▶ [Entries supplied]

..............................

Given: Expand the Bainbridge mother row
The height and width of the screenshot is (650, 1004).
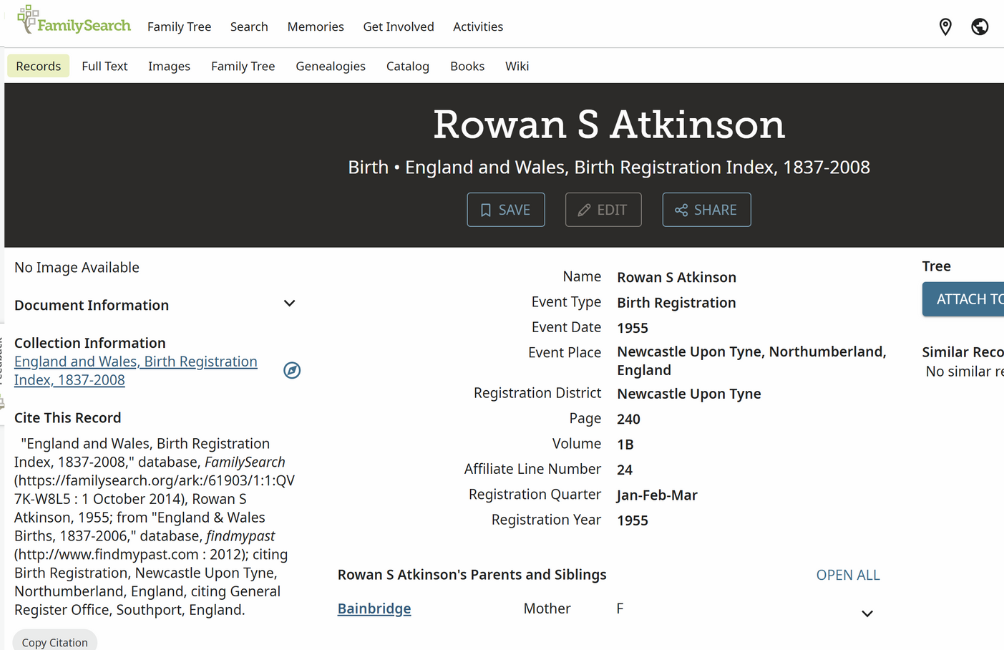Looking at the screenshot, I should coord(866,612).
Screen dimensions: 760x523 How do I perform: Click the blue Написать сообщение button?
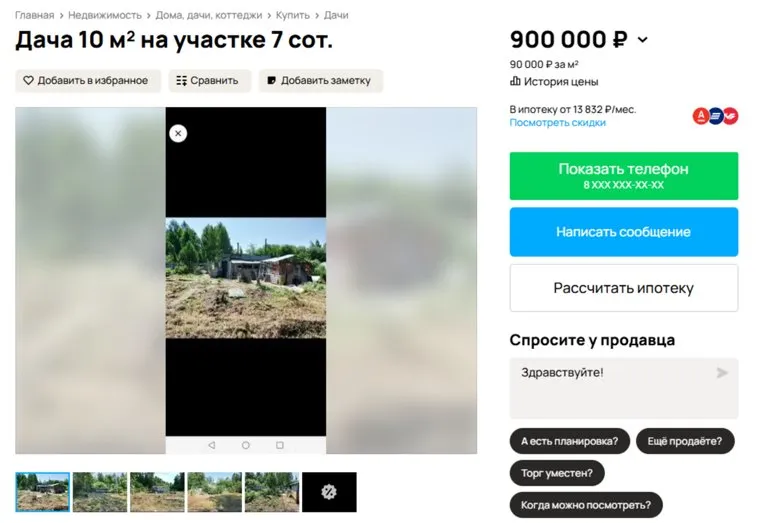coord(623,232)
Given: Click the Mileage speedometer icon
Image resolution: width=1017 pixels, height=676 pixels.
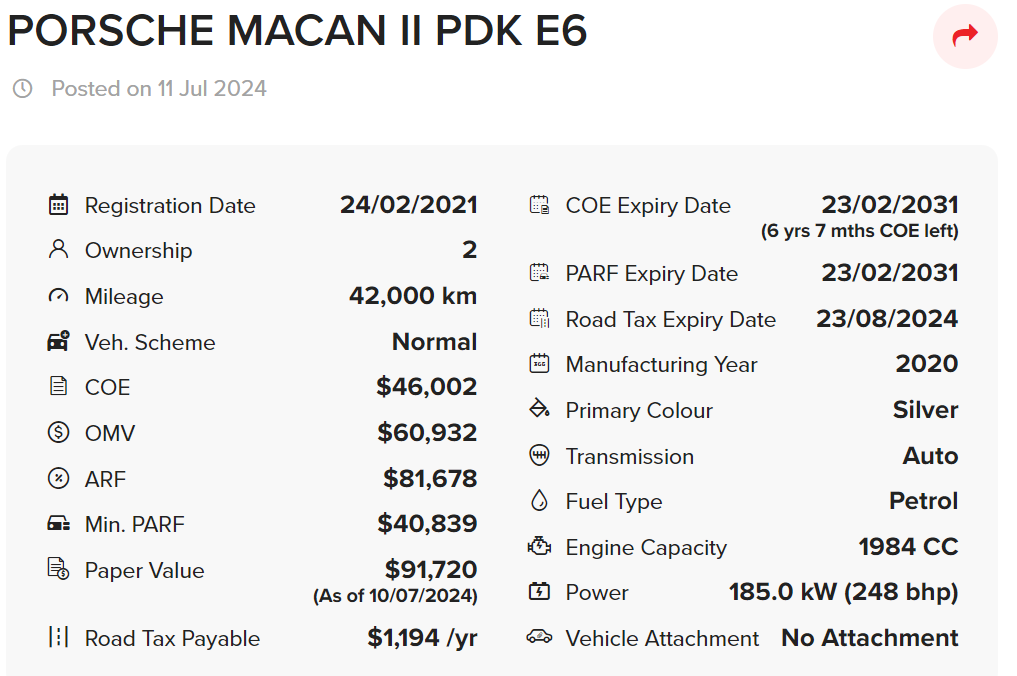Looking at the screenshot, I should pos(58,296).
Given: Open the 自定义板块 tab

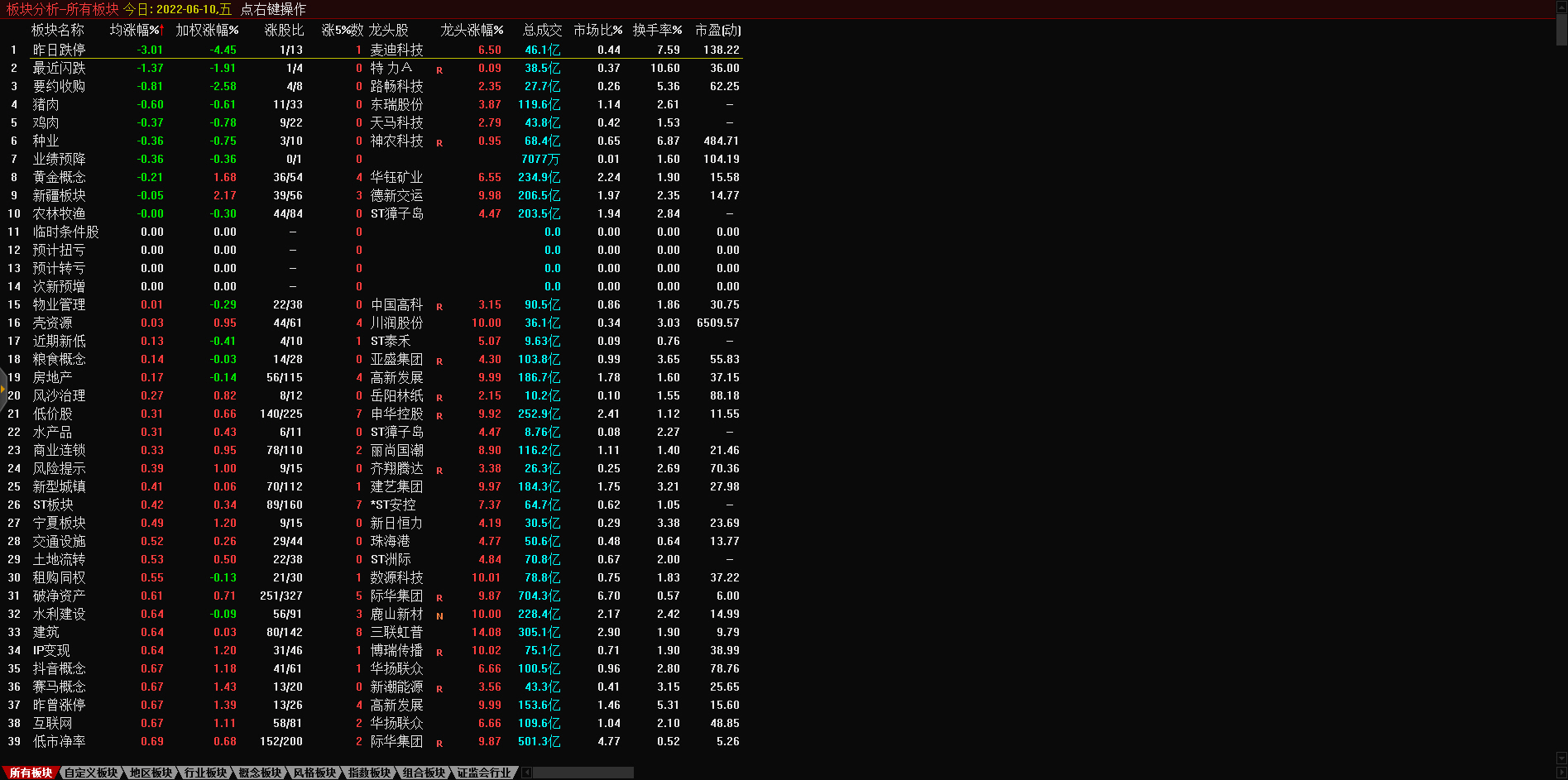Looking at the screenshot, I should click(x=91, y=773).
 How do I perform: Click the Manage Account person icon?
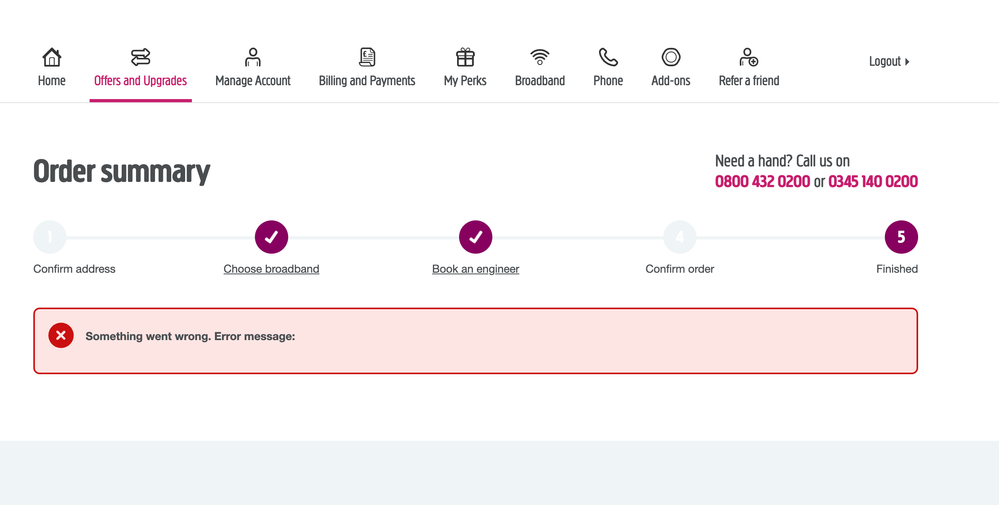(253, 57)
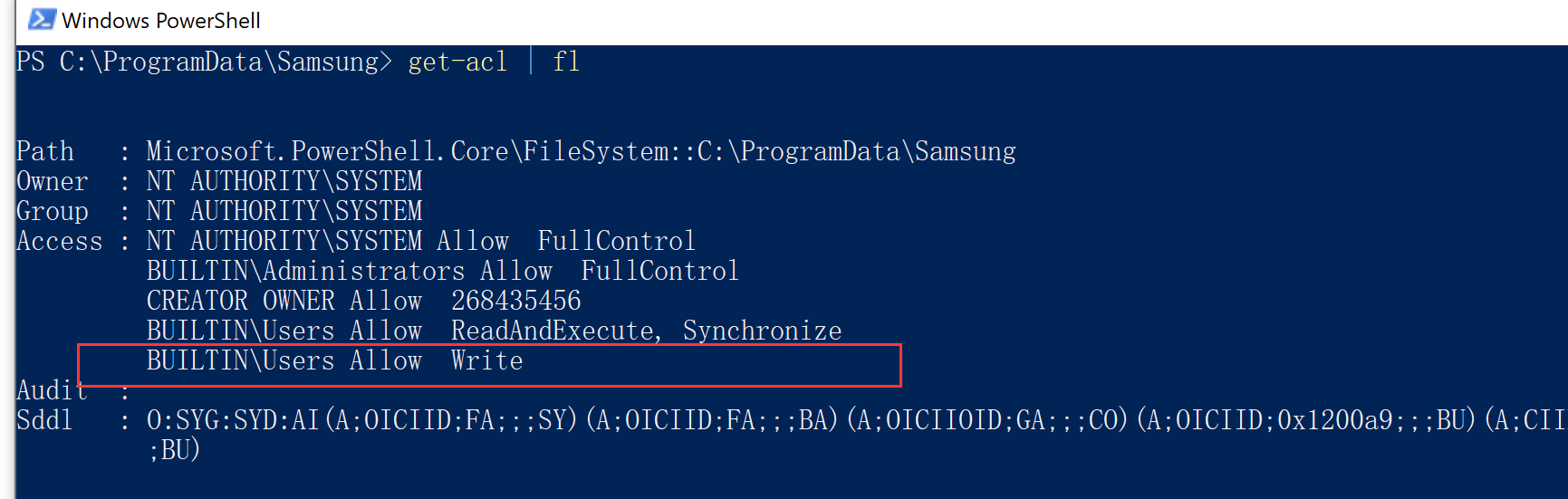Click the Sddl string starting with O:SYG:SYD
1568x499 pixels.
click(x=851, y=420)
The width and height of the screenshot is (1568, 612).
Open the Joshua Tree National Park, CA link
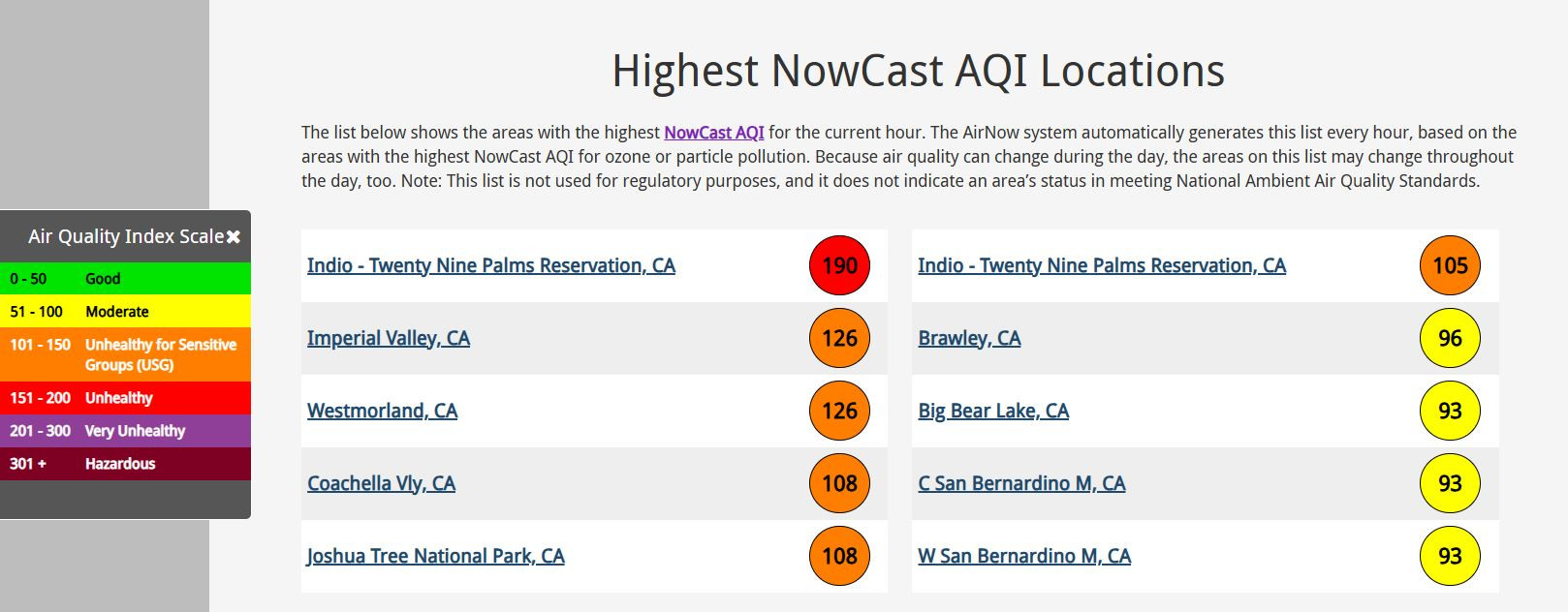[436, 556]
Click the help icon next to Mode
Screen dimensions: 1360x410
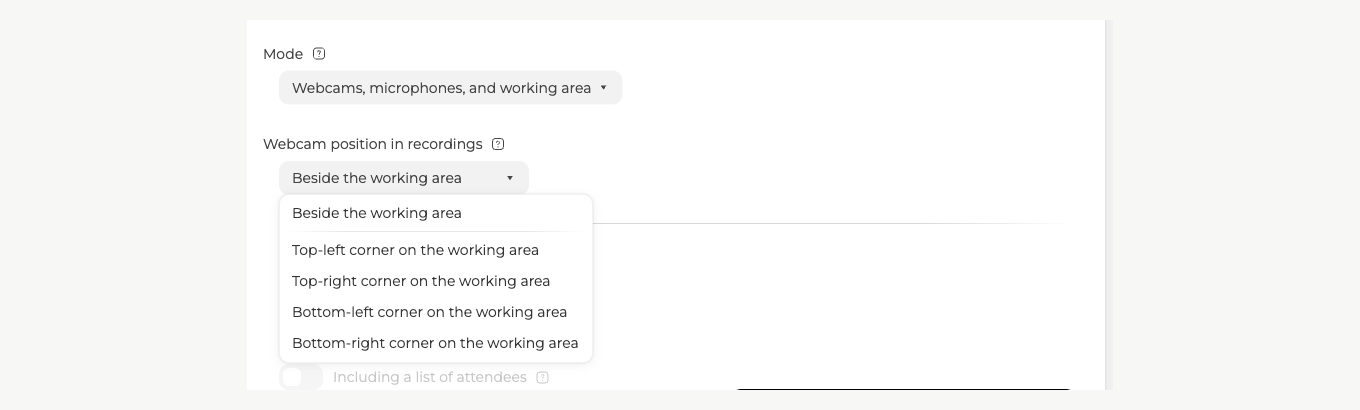[x=319, y=54]
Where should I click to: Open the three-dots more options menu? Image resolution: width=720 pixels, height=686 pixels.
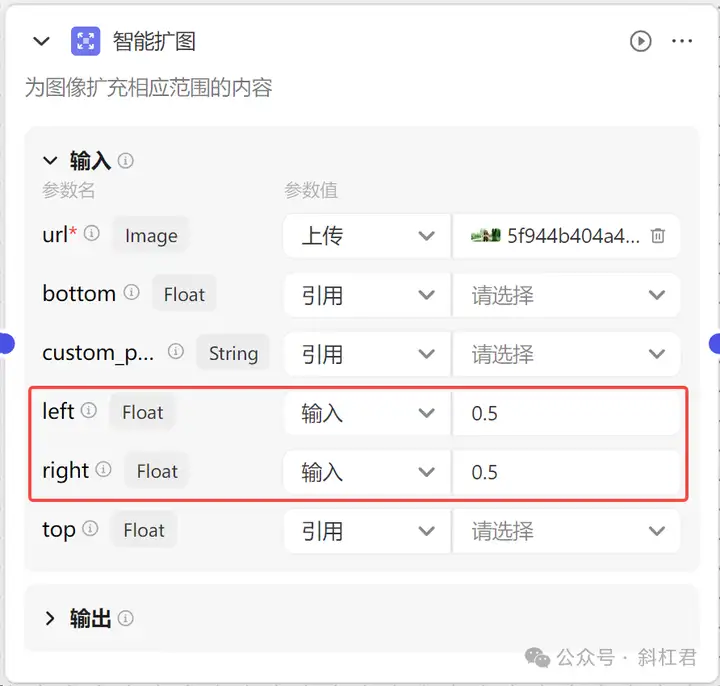click(x=682, y=41)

..............................

▶ [Work request]
Restate every line of the data above word for word, with the images removed.

▶ [Response for this exercise]
Given: Expand the Bainbridge mother row
The height and width of the screenshot is (650, 1004).
Looking at the screenshot, I should coord(866,612).
Screen dimensions: 760x523 How do I perform: Click the blue Написать сообщение button?
coord(623,232)
Given: Click the Mileage speedometer icon
Image resolution: width=1017 pixels, height=676 pixels.
Looking at the screenshot, I should pos(58,296).
Given: Open the 自定义板块 tab

Looking at the screenshot, I should click(x=91, y=773).
 How do I perform: Click the Manage Account person icon?
(253, 57)
Click the Sddl string starting with O:SYG:SYD
1568x499 pixels.
click(x=851, y=420)
The width and height of the screenshot is (1568, 612).
Open the Joshua Tree National Park, CA link
[436, 556]
Click the help icon next to Mode
Screen dimensions: 1360x410
[x=319, y=54]
Where should I click to: Open the three-dots more options menu? Image resolution: width=720 pixels, height=686 pixels.
click(x=682, y=41)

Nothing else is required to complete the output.